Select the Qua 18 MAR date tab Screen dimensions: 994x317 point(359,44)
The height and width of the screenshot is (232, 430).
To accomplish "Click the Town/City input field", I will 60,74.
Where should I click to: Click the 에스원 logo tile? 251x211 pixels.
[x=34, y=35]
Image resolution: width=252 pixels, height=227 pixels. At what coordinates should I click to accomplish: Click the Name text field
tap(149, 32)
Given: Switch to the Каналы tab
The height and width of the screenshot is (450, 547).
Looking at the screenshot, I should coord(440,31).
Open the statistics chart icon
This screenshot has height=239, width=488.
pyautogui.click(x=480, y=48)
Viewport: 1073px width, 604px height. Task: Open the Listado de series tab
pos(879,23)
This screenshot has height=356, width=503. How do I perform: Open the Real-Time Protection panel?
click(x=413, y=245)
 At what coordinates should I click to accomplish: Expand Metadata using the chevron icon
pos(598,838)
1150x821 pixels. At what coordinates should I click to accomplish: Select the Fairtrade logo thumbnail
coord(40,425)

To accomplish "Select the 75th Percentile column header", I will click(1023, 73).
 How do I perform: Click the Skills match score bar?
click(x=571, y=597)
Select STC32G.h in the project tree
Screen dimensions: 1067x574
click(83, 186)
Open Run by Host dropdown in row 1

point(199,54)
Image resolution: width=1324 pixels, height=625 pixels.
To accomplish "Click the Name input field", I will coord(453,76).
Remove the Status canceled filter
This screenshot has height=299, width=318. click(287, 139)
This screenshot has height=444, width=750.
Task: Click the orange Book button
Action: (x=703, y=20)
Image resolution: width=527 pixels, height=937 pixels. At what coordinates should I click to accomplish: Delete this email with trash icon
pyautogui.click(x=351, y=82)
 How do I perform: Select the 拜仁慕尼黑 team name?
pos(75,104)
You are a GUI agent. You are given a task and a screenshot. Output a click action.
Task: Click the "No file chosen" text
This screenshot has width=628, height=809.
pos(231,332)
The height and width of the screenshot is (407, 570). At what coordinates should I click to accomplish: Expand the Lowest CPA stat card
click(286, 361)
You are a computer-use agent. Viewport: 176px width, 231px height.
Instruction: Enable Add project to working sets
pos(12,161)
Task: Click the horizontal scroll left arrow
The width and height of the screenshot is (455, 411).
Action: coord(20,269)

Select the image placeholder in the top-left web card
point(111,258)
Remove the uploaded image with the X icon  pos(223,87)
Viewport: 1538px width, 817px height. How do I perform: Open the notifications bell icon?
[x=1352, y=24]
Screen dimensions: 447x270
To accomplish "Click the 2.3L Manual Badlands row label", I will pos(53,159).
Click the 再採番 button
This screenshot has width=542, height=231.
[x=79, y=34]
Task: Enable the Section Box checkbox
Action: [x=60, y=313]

AIM OF THE TASK
Where the records above contain a line with "Remove the uploaded", repeat that line and each later line through the end, exactly, and nothing more.

EXERCISE ANSWER
Remove the uploaded image with the X icon  pos(223,87)
Viewport: 1538px width, 817px height. How do I perform: Open the notifications bell icon?
[x=1352, y=24]
Screen dimensions: 447x270
To accomplish "Click the 2.3L Manual Badlands row label", I will pos(53,159).
Click the 再採番 button
This screenshot has width=542, height=231.
[x=79, y=34]
Task: Enable the Section Box checkbox
Action: [x=60, y=313]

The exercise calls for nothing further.